Binding of Uridine 5‘-Diphosphate in the “Basic Patch” of the Zinc Deacetylase LpxC and Implications for Substrate Binding

• Published in: Biochemistry (Easton) Vol. 45; no. 51; pp. 15216 - 15223
• Main Authors: Gennadios, Heather A, Christianson, David W
• Format: Journal Article
• Language: English
• Published: United States American Chemical Society 26.12.2006
• Subjects: 08 HYDROGEN; Amidohydrolases - chemistry; Amidohydrolases - metabolism; BACTERIA; Bacterial Proteins - chemistry; Bacterial Proteins - metabolism; BASIC; Binding Sites; BIOSYNTHESIS; CARBONYLS; COMPLEXES; CRYSTAL STRUCTURE; Crystallography, X-Ray; Diphosphates - metabolism; HYDROGEN; INHIBITION; INTERACTIONS; IONS; LIPIDS; MATERIALS SCIENCE; MEMBRANES; METALS; MOLECULES; national synchrotron light source; PYROPHOSPHATES; RESIDUES; RESOLUTION; RIBOSE; SOLVENTS; Substrate Specificity; SUBSTRATES; URACILS; URIDINE; Uridine Diphosphate - chemistry; Uridine Diphosphate - metabolism; WATER; ZINC; Zinc Fingers; ZINC IONS
• ISSN: 0006-2960; 1520-4995
• DOI: 10.1021/bi0619021

LpxC is a zinc metalloenzyme that catalyzes the first committed step in the biosynthesis of lipid A, a vital component of the outer membrane of Gram-negative bacteria.
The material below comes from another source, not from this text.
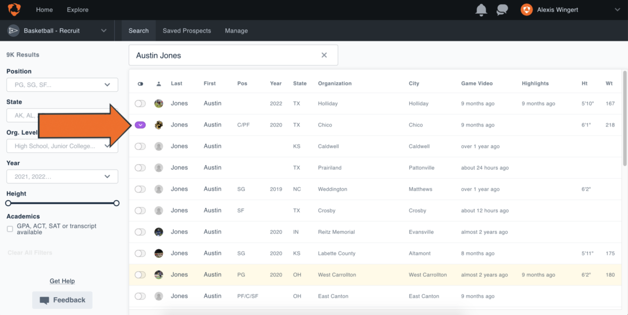Screen dimensions: 628x315
Task: Click the Height slider left handle
Action: [x=8, y=203]
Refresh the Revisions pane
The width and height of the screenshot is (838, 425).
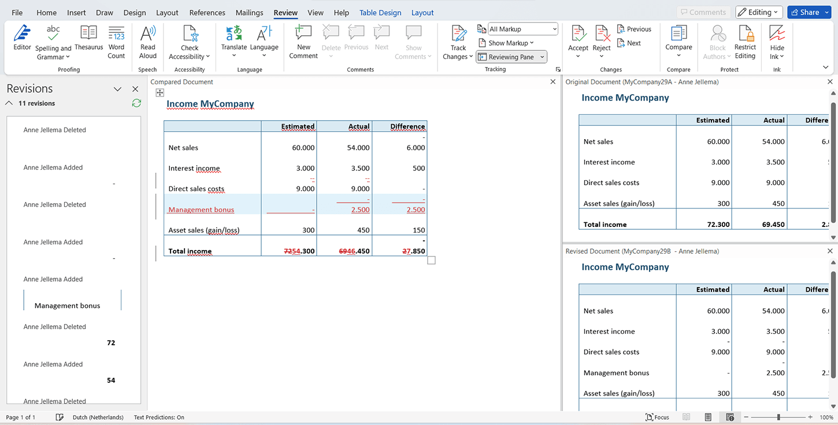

Accordingly, the inhibition of LpxC is an attractive strategy for the treatment of Gram-negative bacterial infections. Here, we report the 2.7 Å resolution X-ray crystal structure of LpxC from Aquifex aeolicus complexed with uridine 5‘-diphosphate (UDP), and the 3.1 Å resolution structure of LpxC complexed with pyrophosphate. The X-ray crystal structure of the LpxC−UDP complex provides the first view of interactions likely to be exploited by the substrate UDP group in the “basic patch” of the active site. The diphosphate group of UDP makes hydrogen bond interactions with strictly conserved residue K239 as well as solvent molecules. The ribose moiety of UDP interacts with partially conserved residue E197. The UDP uracil group hydrogen bonds with both the backbone NH group and the backbone carbonyl group of E160, and with the backbone NH group of K162 through an intervening water molecule. Finally, the α-phosphate and uracil groups of UDP interact with R143 and R262 through intervening water molecules. The structure of LpxC complexed with pyrophosphate reveals generally similar intermolecular interactions in the basic patch. Unexpectedly, diphosphate binding in both complexes is accompanied by coordination to an additional zinc ion, resulting in the identification of a new metal-binding site termed the E-site. The structures of the LpxC−UDP and LpxC−pyrophosphate complexes provide new insights with regard to substrate recognition in the basic patch and metal ion coordination in the active site of LpxC.